1. FindAndLockNodeWithModel ignored NodeSelector → eviction-busy loop

When a model was loaded on multiple nodes and only some matched the current selector, the function returned the lowest-in_flight node — even one the selector excluded. Route()'s post-check then fell through to scheduleNewModel, which targeted the matching node where the model was already at MaxReplicasPerModel capacity. Eviction couldn't help (the only loaded model on that node was the one being requested, and it was busy), so every request looped:

Cached model on node that no longer matches selector, falling through node="agx-orin-slow"
Chosen node has no free replica slot, evicting LRU node="nvidia-thor"
All models have in-flight requests, waiting for capacity
... eviction failed: all models busy, cannot evict

Fix: thread an optional candidateNodeIDs filter through FindAndLockNodeWithModel. Route() resolves the selector once via a new resolveSelectorCandidates helper and passes the matching IDs to both the cached-replica lookup and scheduleNewModel. Same helper replaces the inline selector block already inside scheduleNewModel.

2. Reconciler scaleup with empty backend type

ScheduleAndLoadModel fell back to scheduleNewModel(ctx, "", modelName, nil) when GetModelLoadInfo had nothing stored (model never loaded yet). The worker rejected the resulting backend.install ("backend name is empty") on every reconciler tick (~30s):

Reconciler: scaling up to meet minimum model="whisper-large-v3-turbo-it-ggml" current=0 min=1 adding=1
No stored model load info for reconciler scale-up, falling back to backend install only
Sending NATS backend.install nodeID="..." backend="" modelID="whisper-..."
Reconciler: failed to scale up replica ... installing backend from gallery: backend name is empty

Fix: remove the broken fallback. When GetModelLoadInfo has nothing stored, return a clear error instead of firing a doomed NATS install. The reconciler's existing scale-up failure log surfaces it once per tick; the model auto-replicates as soon as Route() serves it once and stores load info.

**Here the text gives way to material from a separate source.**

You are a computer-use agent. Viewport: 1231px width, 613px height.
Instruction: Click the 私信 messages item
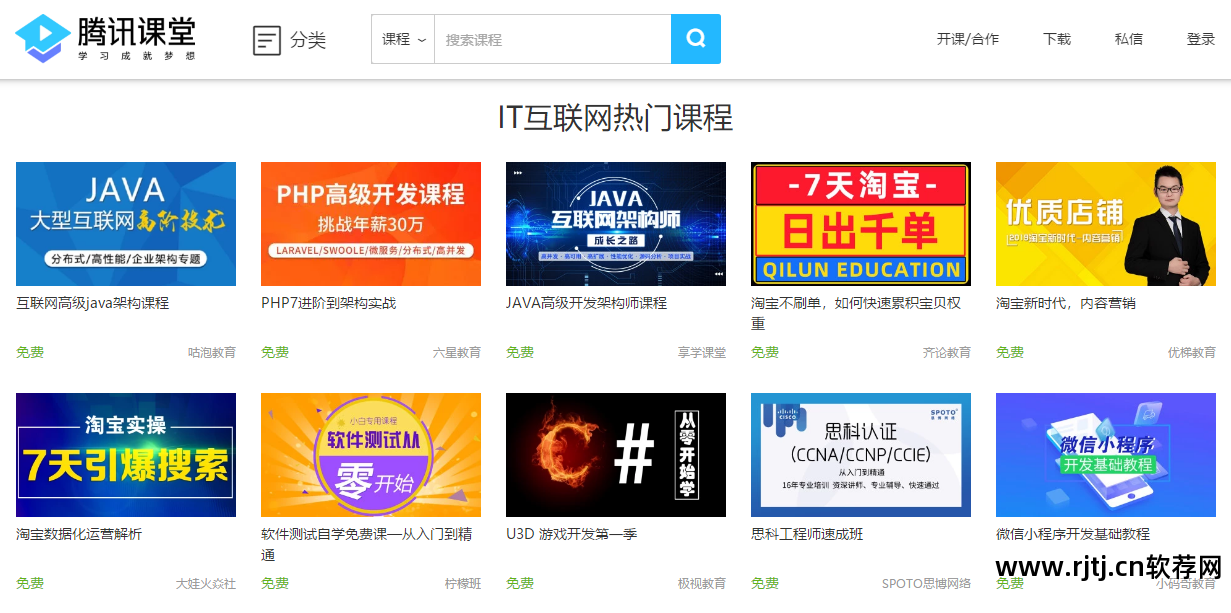click(1128, 39)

3. Drive-by: noisy "error stopping model" log

The defensive StopGRPC after a failed LoadModel was logged at ERROR. That cleanup usually hits "model not found" because LoadModel failed before the process was registered, and the outer "Failed to load model" already carries the real reason. Downgraded to Debug.

Test plan

  • go build ./core/services/nodes/... ./pkg/model/... ./tests/e2e/distributed/...
  • go test ./core/services/nodes/... -ginkgo.focus="SmartRouter"
  • go test ./core/services/nodes/... -ginkgo.focus="FindAndLockNodeWithModel"
  • go test ./core/services/nodes/... -ginkgo.focus="Reconciler"
  • Full nodes suite: go test ./core/services/nodes/... -timeout 10m
  • Live cluster: confirm the agx-orin-slow / nvidia-thor request stops looping and serves from the cached replica on the selector-matching node
  • Live cluster: confirm whisper-large-v3-turbo-it-ggml reconciler stops sending empty-backend installs (one Warn per tick instead of Warn + failed NATS roundtrip)

Files changed

  • core/services/nodes/registry.goFindAndLockNodeWithModel adds optional candidateNodeIDs filter
  • core/services/nodes/router.go — new resolveSelectorCandidates helper; Route and scheduleNewModel use it; ScheduleAndLoadModel removes broken empty-backend fallback
  • core/services/nodes/interfaces.goModelRouter interface signature update
  • core/services/nodes/{router,model_router,registry}_test.go — fakes/callers updated
  • tests/e2e/distributed/model_routing_test.go — call site updated
  • pkg/model/initializers.go — downgrade post-load cleanup StopGRPC log to Debug
mudler added 2 commits May 4, 2026 06:49
…mpty-backend reconciler scaleups

Two distinct bugs were causing tight retry loops in the distributed scheduler:

1. FindAndLockNodeWithModel ignored the model's NodeSelector. When a model
   was loaded on multiple nodes and only some matched the current selector,
   the function returned the lowest-in_flight node — even one the selector
   excluded. Route()'s post-check then fell through to scheduleNewModel,
   which targeted the matching node where the model was already at
   MaxReplicasPerModel capacity. Eviction couldn't help (the only loaded
   model on that node was the one being requested, and it was busy), so
   every request looped through "evicting LRU" → "all models busy".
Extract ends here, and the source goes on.